In this article I discuss my experience in teaching UQR2206 "Simplicity", a module in the University Scholars Programme. UQR2206 is a science/ technology-based module without prerequisites and open to USP students from all faculties. A typical class would consist of students from their first semester at NUS to those in their third year of study.

The objectives of the module are to introduce students to (i) the scientific method as used by practitioners, and (ii) the various qualitative concepts and quantitative tools researchers use to understand and model observed phenomena. Some of the challenges of teaching such a module are likely to be common to other cross-disciplinary modules. I shall discuss these challenges below and the various approaches I have experimented with.

The first problem is that students come from diverse disciplines, with very different science and mathematics backgrounds. Thus the subject matter chosen for weekly discussions must be neither too easy nor too advanced. In other words, the discussion subject should ideally sustain the interest of all students over long periods and encourage them to participate enthusiastically.

However, by choosing interesting, and sometimes unconventional, material to solve the first problem, one may face a second problem-the highly pragmatic nature of some students who want to know how what they are learning is useful to them.

The third problem with "Simplicity" as a module in quantitative reasoning is the aversion many humanities students have to mathematics. Many of these students have terrifying memories of how they spent their pre-university days mindlessly memorising countless formulae that were then used with little understanding to solve highly artificial examination problems. Surprisingly, many science and engineering students also think that memorising and using formulae is what mathematics, physics and engineering are all about. However, science and engineering students differ in that they are slightly more accepting of mathematics than the humanities students.
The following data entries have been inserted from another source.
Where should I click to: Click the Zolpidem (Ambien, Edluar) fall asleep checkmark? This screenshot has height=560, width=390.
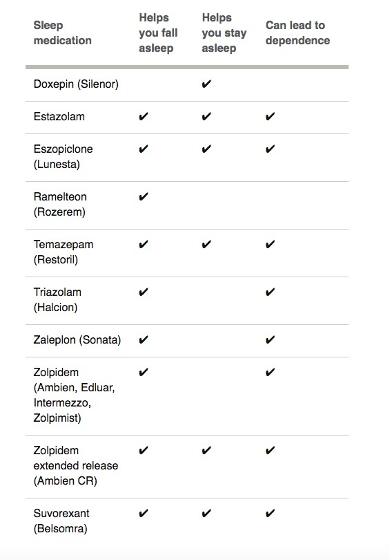pyautogui.click(x=144, y=373)
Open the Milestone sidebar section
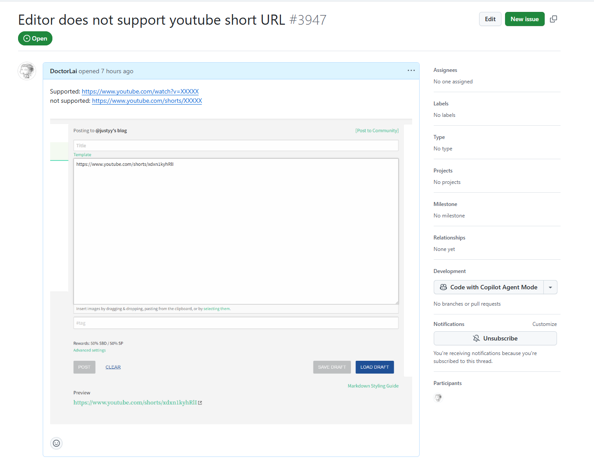This screenshot has height=460, width=594. point(445,204)
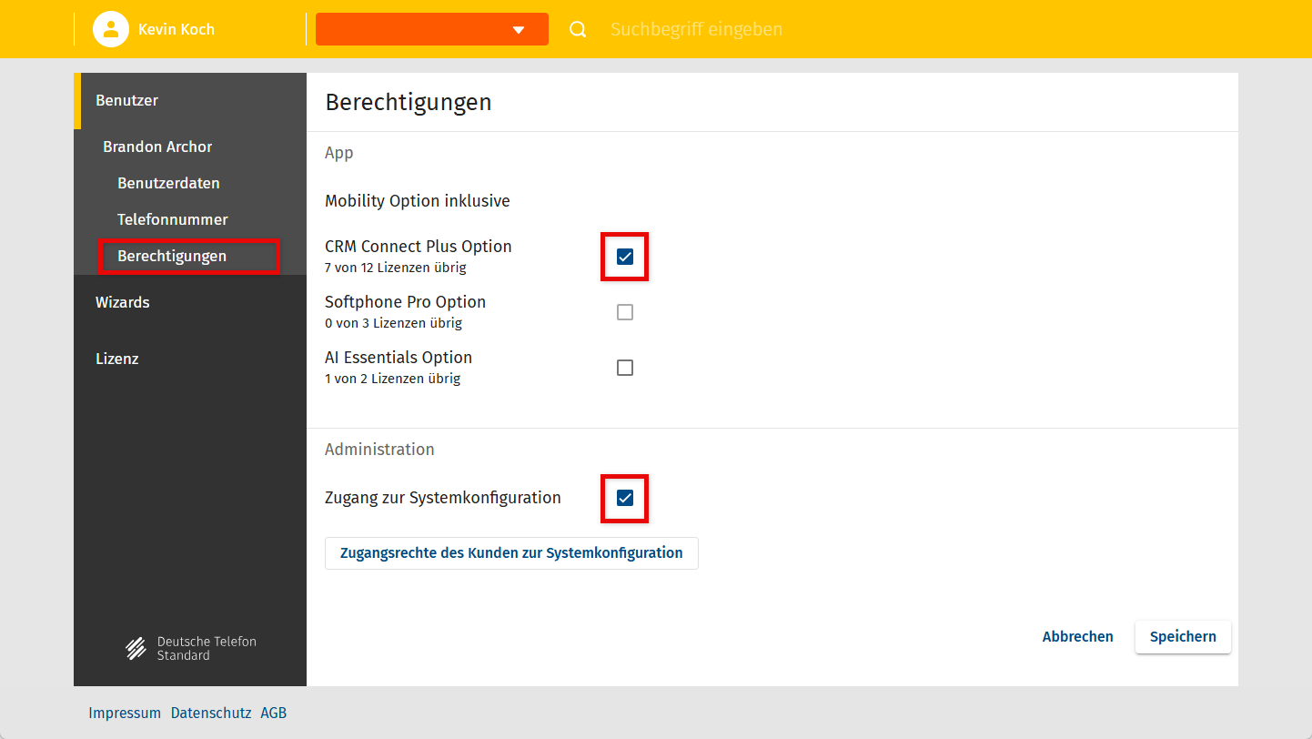This screenshot has height=739, width=1312.
Task: Click Zugangsrechte des Kunden zur Systemkonfiguration button
Action: [511, 553]
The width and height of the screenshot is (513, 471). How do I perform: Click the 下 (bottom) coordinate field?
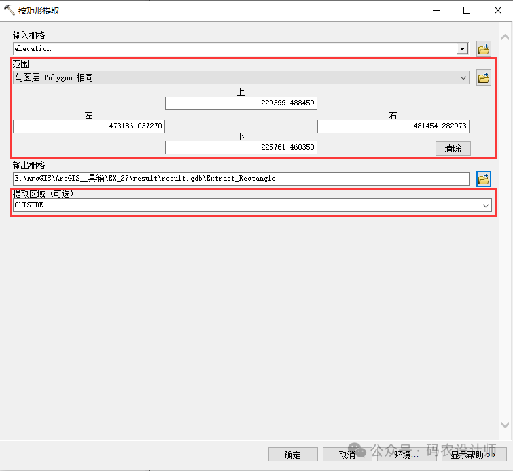pyautogui.click(x=241, y=147)
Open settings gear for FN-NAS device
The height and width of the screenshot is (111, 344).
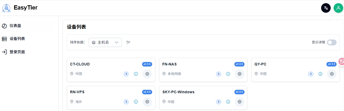[239, 74]

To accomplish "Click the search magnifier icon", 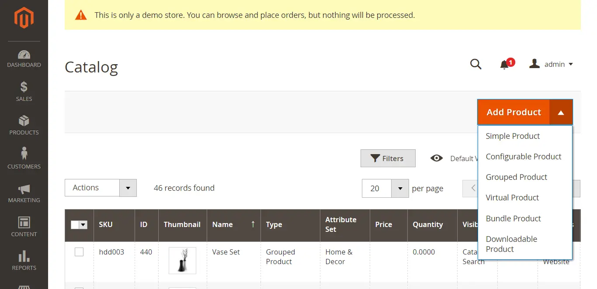I will [x=476, y=65].
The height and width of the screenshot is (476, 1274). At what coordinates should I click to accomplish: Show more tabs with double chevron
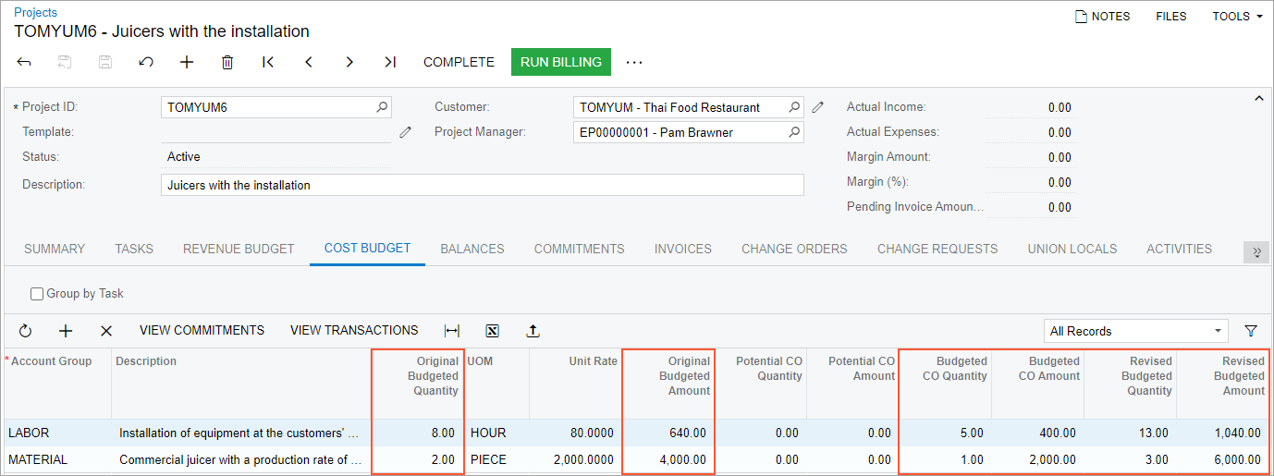point(1256,251)
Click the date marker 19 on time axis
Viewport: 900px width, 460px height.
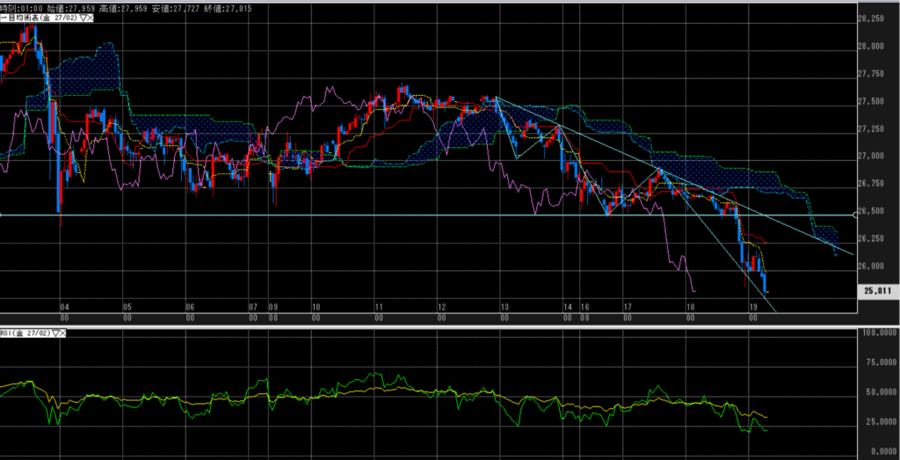(753, 308)
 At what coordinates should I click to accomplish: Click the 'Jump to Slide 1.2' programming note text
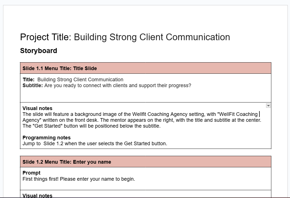[x=95, y=144]

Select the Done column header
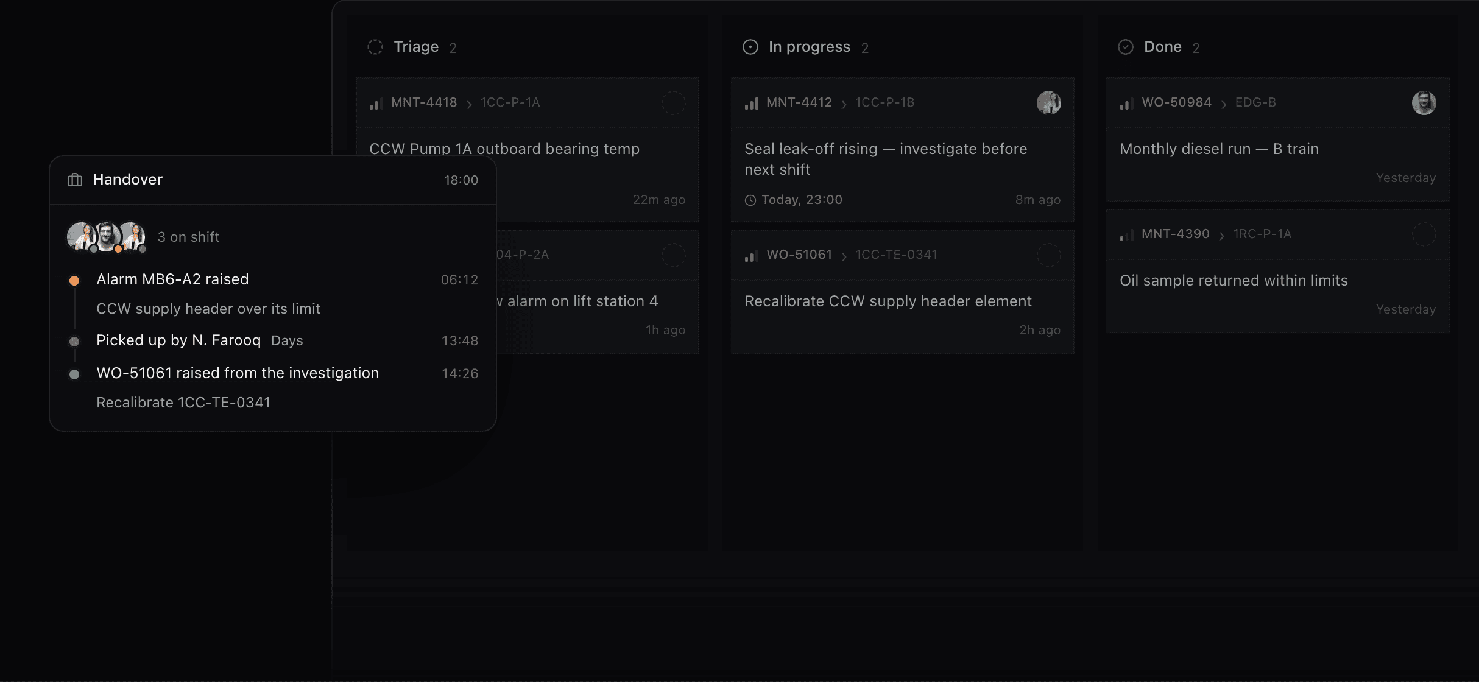[x=1162, y=47]
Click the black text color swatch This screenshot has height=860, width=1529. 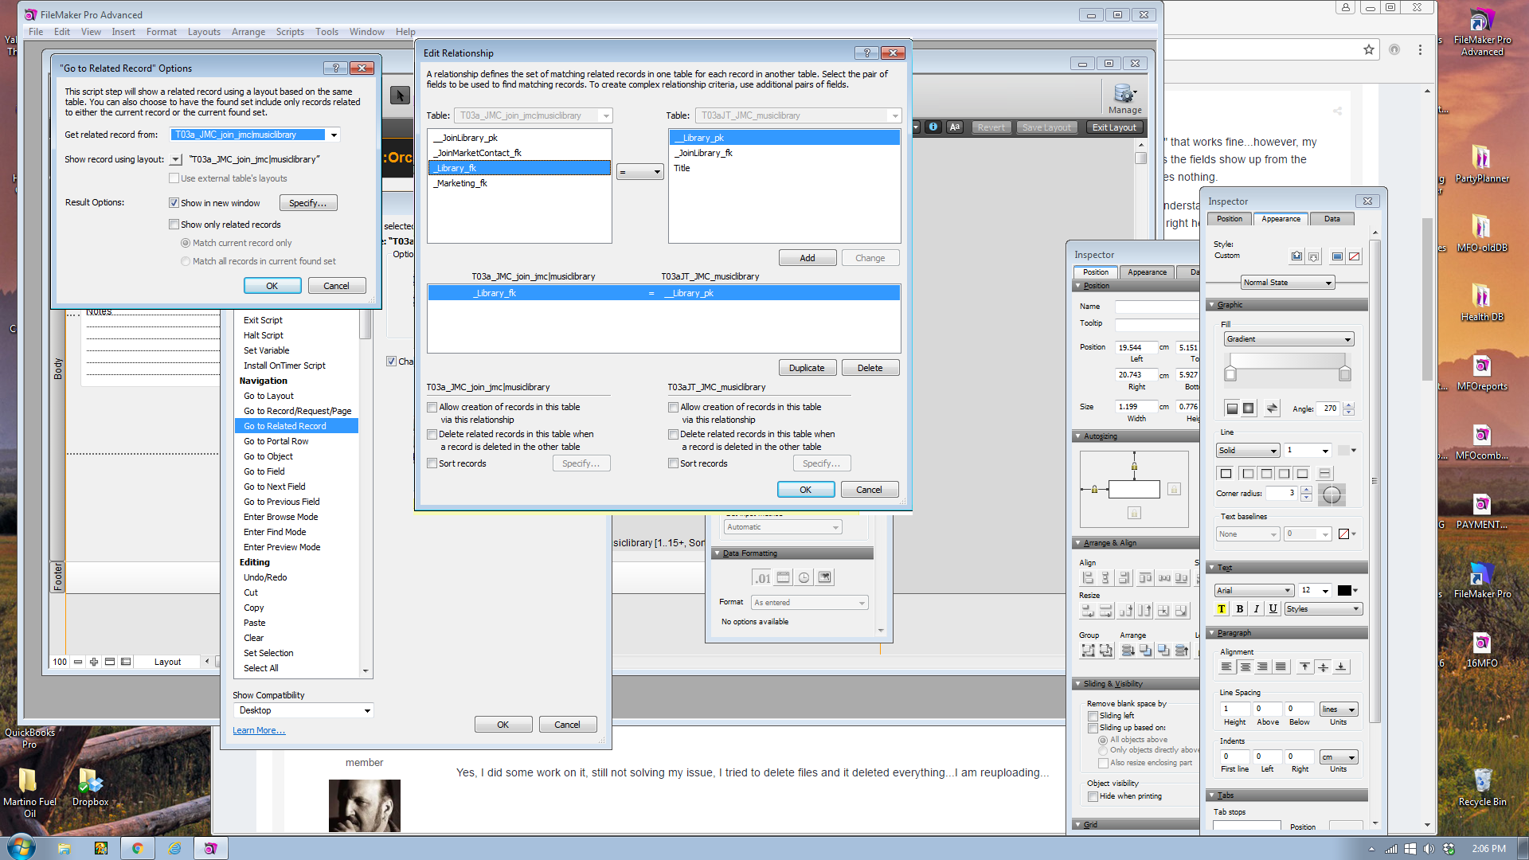coord(1344,590)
I solve the first problem by choosing readings from various disciplines and try to use non-standard examples to illustrate the concepts. In this way, even students from physics or mathematics, who may have covered similar basic material elsewhere, would learn something new. Furthermore, I constantly relate the abstract concepts to real life examples and point out connections between similar ideas in different disciplines. In this way, students are reminded that science is ultimately about understanding the real world and how understanding something at the conceptual level in one discipline can help solve similar problems in another. Hence, the second problem mentioned above is also resolved.

To address the third problem, I introduce the mathematics gradually, with a liberal use of simple examples, computer simulations, judicious analogies and fun activities (e.g. mathematical modelling of the love between Romeo and Juliet)-all meant to lull students into a relaxed frame of mind and help them forget their preconceptions of quantitative reasoning. At the end of the day, I hope to have taught students something new and useful that they could remember for a longer period than some meaningless formulae.

An example of a computer simulation used in teaching the module is the Game of Life¹ that illustrates how remarkably simple rules can give rise to both diversity (as a result of different initial conditions) and emergent complexity, but how difficult it would be to guess those rules just by looking at the end result. This simulation illustrates with minimal fuss why there is merit in the scientific method used by explorers in seeking simple universal rules underlying natural phenomena.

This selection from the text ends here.